Fad or Future

Can salsify put down new roots?

As Brits seek out more unusual heritage veg, will this Victorian staple see a modern-day revival?

19 November 2018
ingredientsprovenancesupermarketsvegetablesWaitrose

They may call themselves the potato people, but Albert Bartlett has stepped beyond spud territory to experiment with a new piece of produce: salsify.

Boasting a slightly fishy taste, salsify is also known as the vegetable oyster. It’s common to the menus of fine dining eateries, so no surprise that it has Michel Roux Jr. as a brand ambassador – he’s previously featured the root vegetable on the menu at Le Gavroche, roasting it whole and serving with Spanish salted almonds and Cornish smoked sea salt. It was also part of the original menu at Roux at Parliament Square, where it was an accompaniment to Westcombe ricotta gnudi, while over at Corrigan's Mayfair it is currently being roasted and plated with red mullet, white onion puree and sea herbs.
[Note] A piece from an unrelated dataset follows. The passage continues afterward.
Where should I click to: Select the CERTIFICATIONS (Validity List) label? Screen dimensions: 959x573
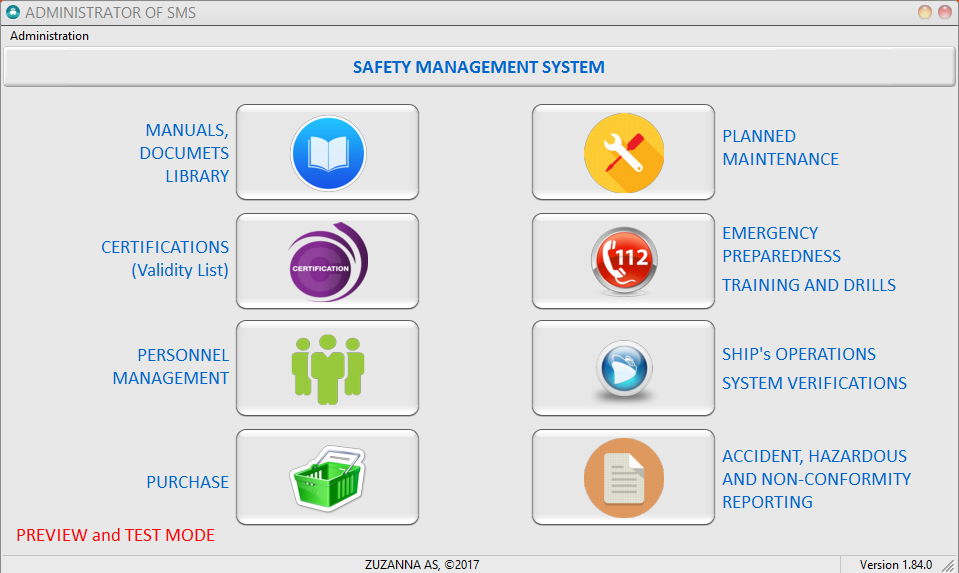coord(165,258)
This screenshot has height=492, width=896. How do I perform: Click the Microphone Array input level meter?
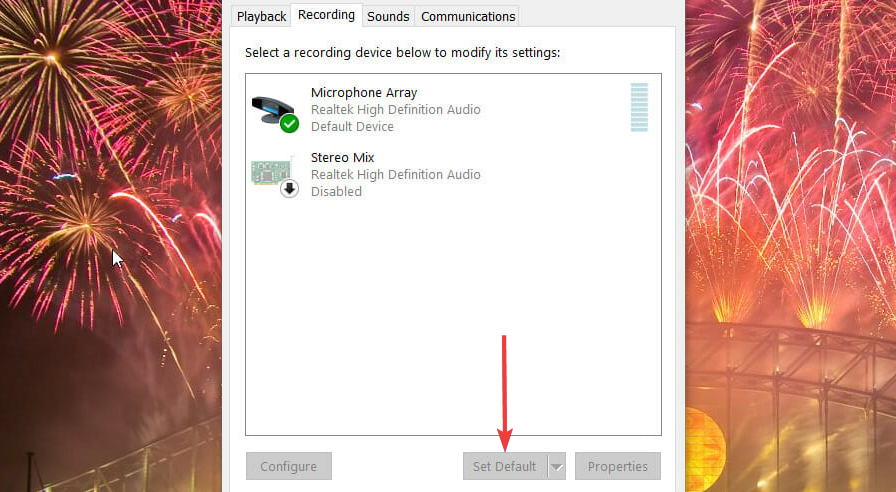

Albert Bartlett is hoping salsify will tap into consumer desire for traditional foods. The veg was popular during the Victorian era, when it was peeled, boiled and cooked into patties or used as a substitute for – surprise, surprise – potatoes.

Supermarket staple?

Waitrose has already taken Albert Bartlett up on salsify, stocking it through the winter when it is in season. Two different types will be available in 350g packs (£2.99): black (also known as scorzonera) and white.

The retailer is also adding Fenland celery to its offering at the same time – an ingredient Food Spark noted last December as one of a number of vegetables on the rise thanks to a growing interest in heritage produce. Other items mentioned included sprouting and baby cauliflower, candy-striped beetroot, purple and yellow heritage carrots, and Red William pears.

Salsify may not be the prettiest crop in the field, but what does Sparkie think of its odds becoming a kitchen keeper?

 

Sparkie says:

Salsify is an interesting one because it was always treated as something special by the foodservice sector, so it may do well amongst consumers familiar with fine dining. It is possible this may turn into a trend as brands and retailers scramble to find something to maintain the momentum created by shaped vegetables and cauliflower rice.

If this is going to turn into a wider veggie trend, I would expect more focus on vegetables commonly available but underused. Things like turnips and swede that are always available in a retailer but usually bought for a singular purpose – Burns Night, for example. Creating new uses for these super cheap products would be the most profitable angle.